▸ **What is required**: Every word in the data below belongs in your copy, exactly as given; the pictures do not.

..............................

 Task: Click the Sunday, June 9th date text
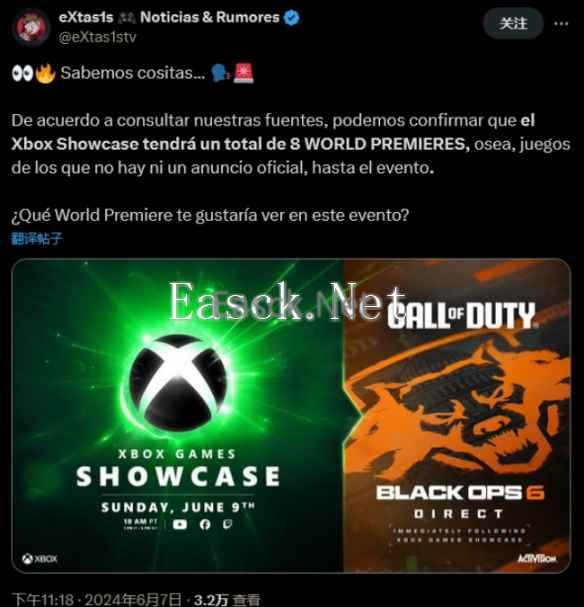[x=178, y=507]
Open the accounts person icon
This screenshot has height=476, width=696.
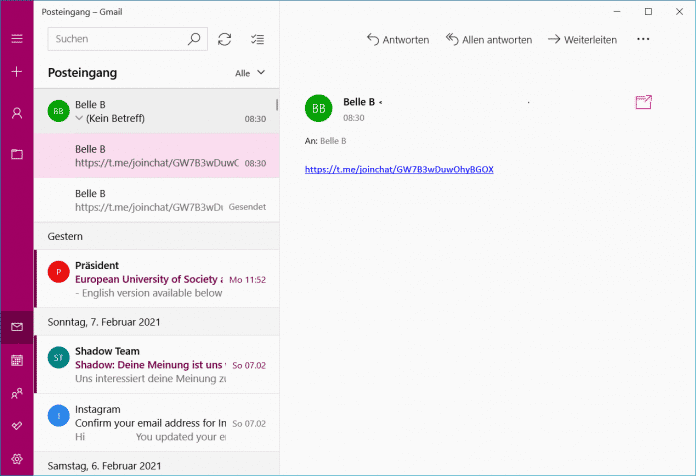(17, 113)
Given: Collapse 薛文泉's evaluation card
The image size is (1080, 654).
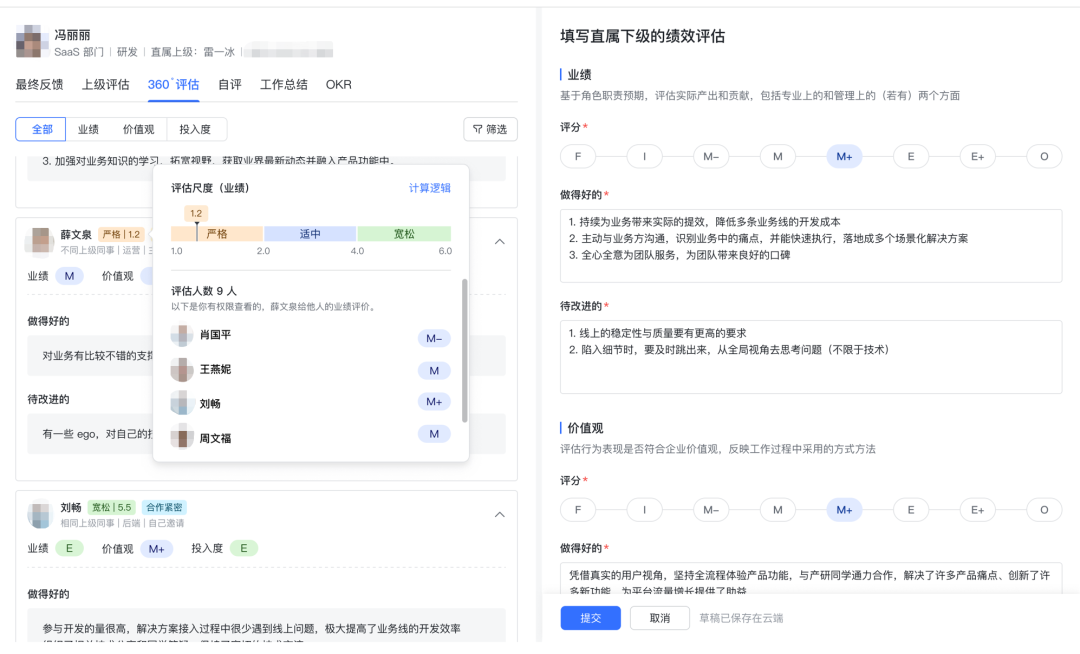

..............................

▸ **Exercise result**:
 Task: Click the Sunday, June 9th date text
[x=178, y=507]
Open the accounts person icon
This screenshot has height=476, width=696.
(17, 113)
Given: Collapse 薛文泉's evaluation card
The image size is (1080, 654).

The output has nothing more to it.